(Saved entries)
________
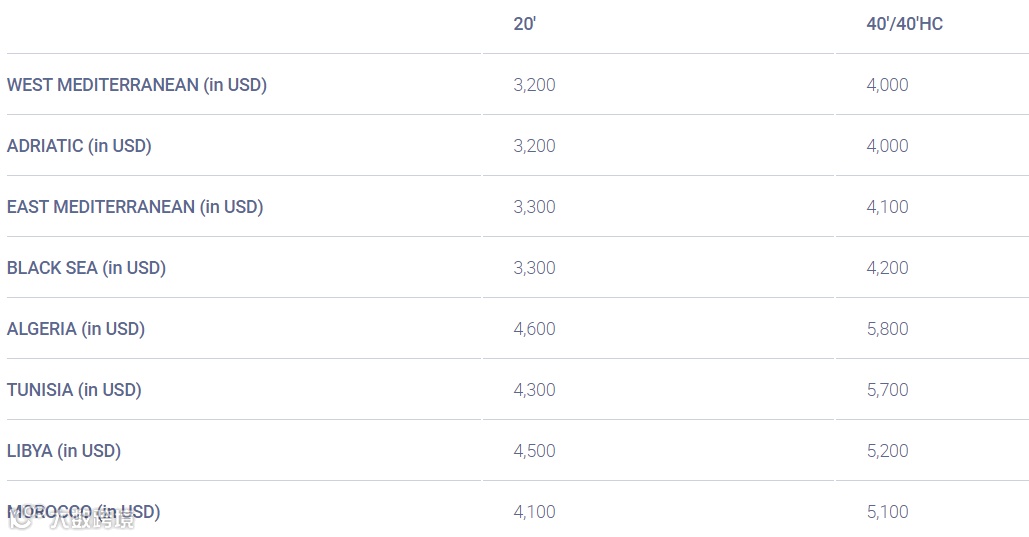Viewport: 1029px width, 537px height.
Task: Click Libya 20' rate 4,500
Action: tap(534, 451)
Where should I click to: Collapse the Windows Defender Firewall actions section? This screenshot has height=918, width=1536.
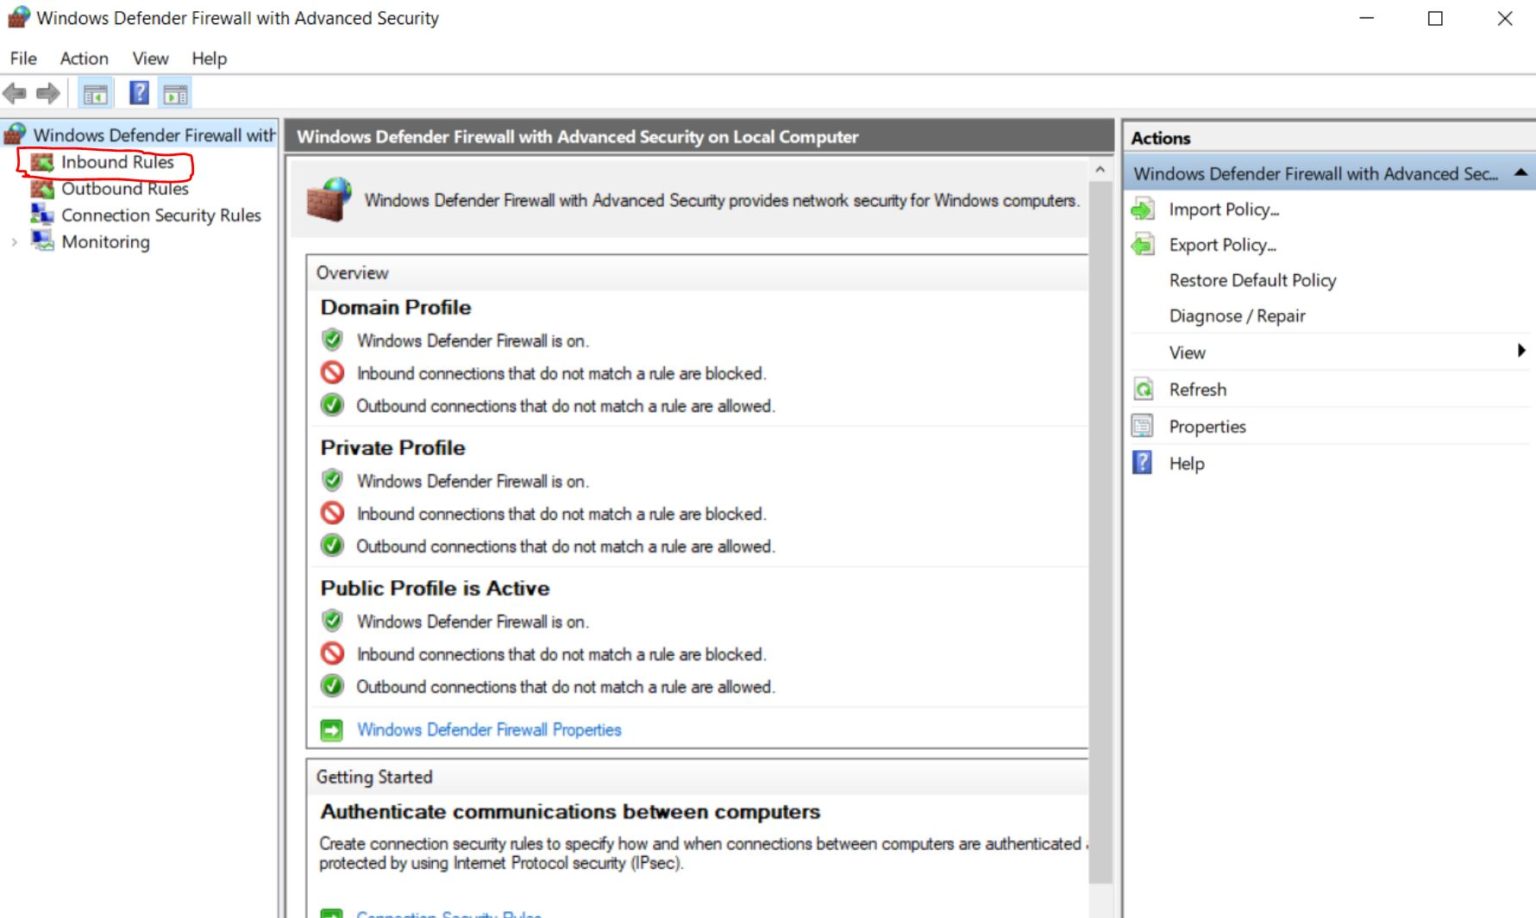[x=1520, y=173]
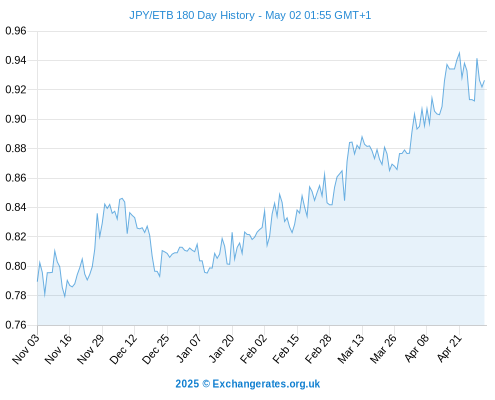Select the Mar 26 date label
This screenshot has width=495, height=400.
click(x=383, y=349)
________
WHAT IS NEEDED
Produce an exact copy of the lines from the line with "Where should I" through the last line of the data above, both ends included. No pictures belong in it.

RESULT OF THIS TASK
Where should I click to: Collapse the Windows Defender Firewall actions section? This screenshot has height=918, width=1536.
[x=1520, y=173]
Select the Mar 26 date label
This screenshot has width=495, height=400.
click(x=383, y=349)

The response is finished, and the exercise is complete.